Please, god. I thought, don’t let this be me. I’m a writer, for god’s sake. And I teach writing. I need to be able to write and read but I can’t do that when the words move across the page.
For the first time, I understood what it might be like to have dyslexia–to have words move around when you read. Let me tell you it’s very disorientating and if had been born with mal de embarkment I’d never be a reader. I’d be ADHD all the way. I would have probably have been an athelete instead of a professional klutz.

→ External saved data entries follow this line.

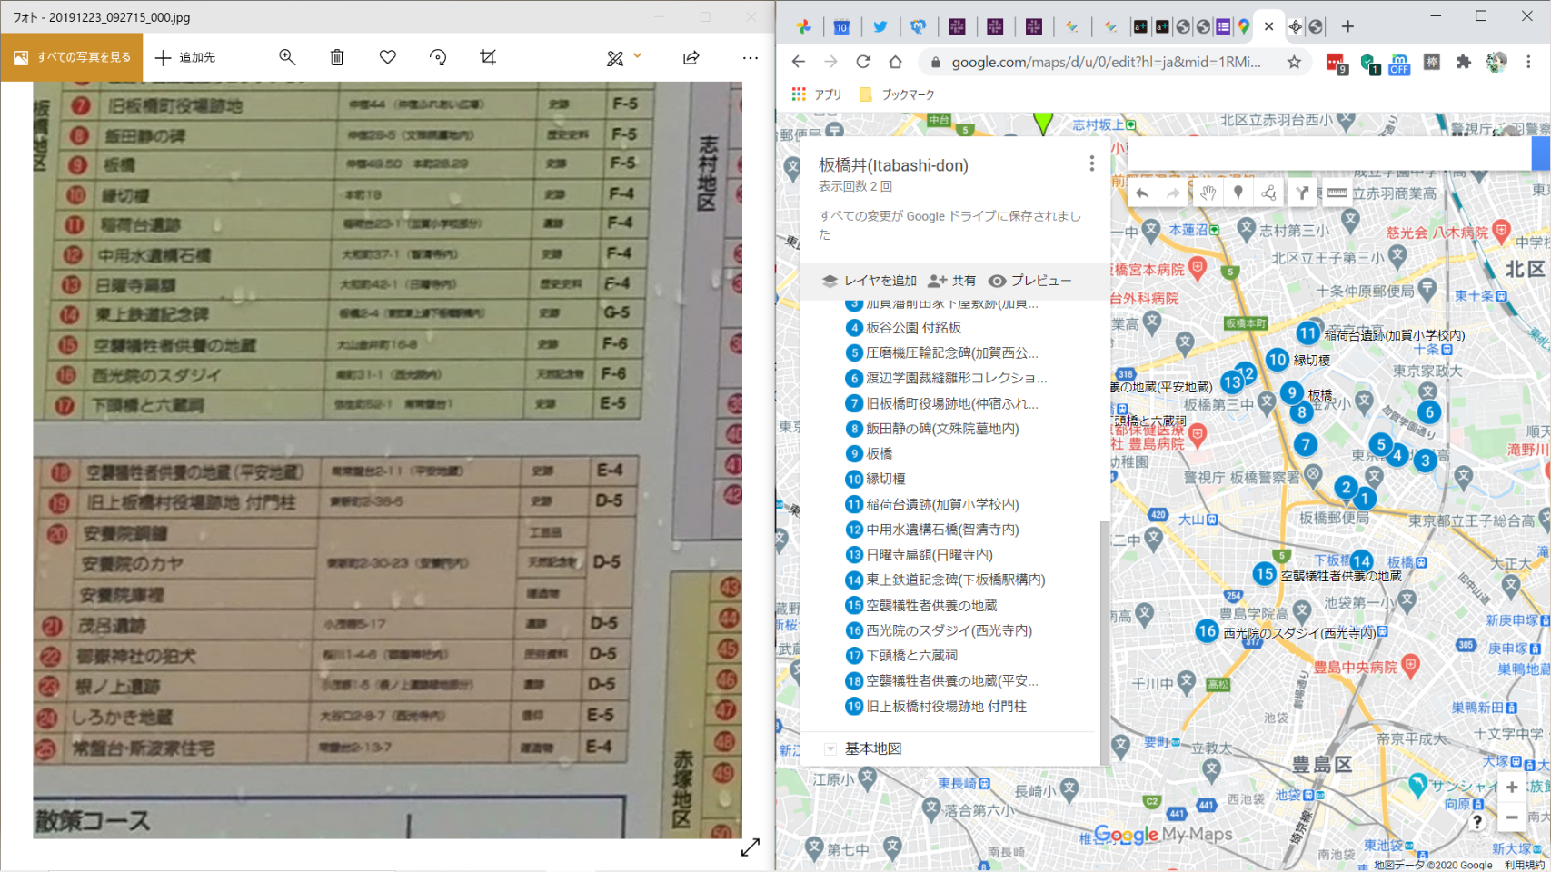The width and height of the screenshot is (1551, 872).
Task: Select 東上鉄道記念碑 in the layer list
Action: tap(955, 580)
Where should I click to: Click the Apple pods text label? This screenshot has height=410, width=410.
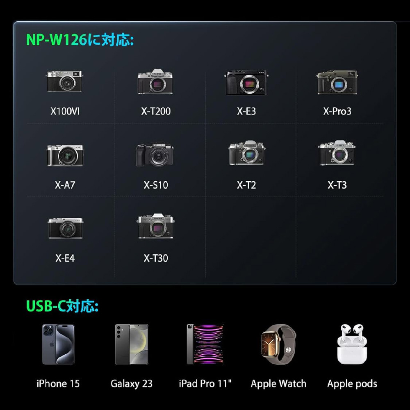pyautogui.click(x=352, y=384)
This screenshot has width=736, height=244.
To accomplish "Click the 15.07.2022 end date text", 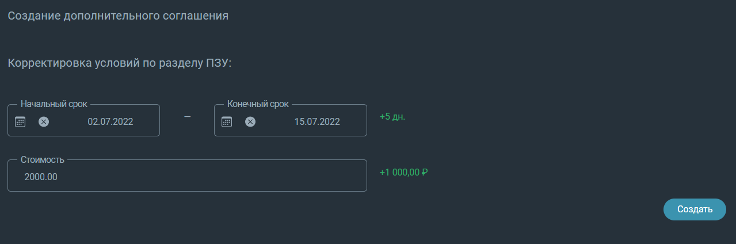I will coord(317,121).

So I’m dizzy and un-reading and un-writing (my personal nightmare) and then my shoulder starts to feel funny and I’m diagnosed with something called frozen shoulder. Frozen what? I had no idea your body parts could just freeze on you. Apparently, they can. When I went to the see the doctor, he gave me the good news. “It should last a year to a year and a half. And there’s nothing you can do about it.”
What? I’m going to be throbbing in pain for a year and a half? “Physical therapy might help but don’t count on it,” he said. Then the smiling surgeon proceeded to give me some journal article with lots of sorry statistics designed to make him look smart and me feel bad.
No can’t accept that. I was going to do everything in my power to get rid of the old-can’t-move-my-limb-so-I-can’t-write-problem-or-sleep-or-be-nice-to-people-anymore problem. So I’ve been icing and heating and going to physical therapy and accupuncture and massage and taking herbs and it’s slowly getting better. I can now lift my arm to type and I can hold up a book to read and I can even sleep at night and I’m not such a–rhymes with witch–to my kids.
But now I hear about “Chepahzuch!”
Was that responsible for my little girlie problem infection last week?
Does it jump onto other members of the family?
When my stepfather was visting last week, he fell while playing handball with my middle son and needed a dozen stiches on his nose and then his nose wouldn’t stop bleeding so he needed an apparatus inserted to stop the bleeding (apparently it’s not good to be on baby aspirin if you’re bleeding cause it won’t stop–hypochrondriacs please take note), which made his nose look like an elephant nose only not so cute and he broke his finger and will need to go see a hand surgeon. Was that Chepahzuch?I Is it really contagious?
And is that what they mean by a sticky little problem?
I’ve decided that I’m completely over this pit of stickiness. It’s like the laws of bad attraction Yiddish style. I’m taking myself out of the pit and cleaning myself off. But, hey wait a minute, what if I want good stuff to stick to me? Hmm, anyone have a ten gallon jar of honey?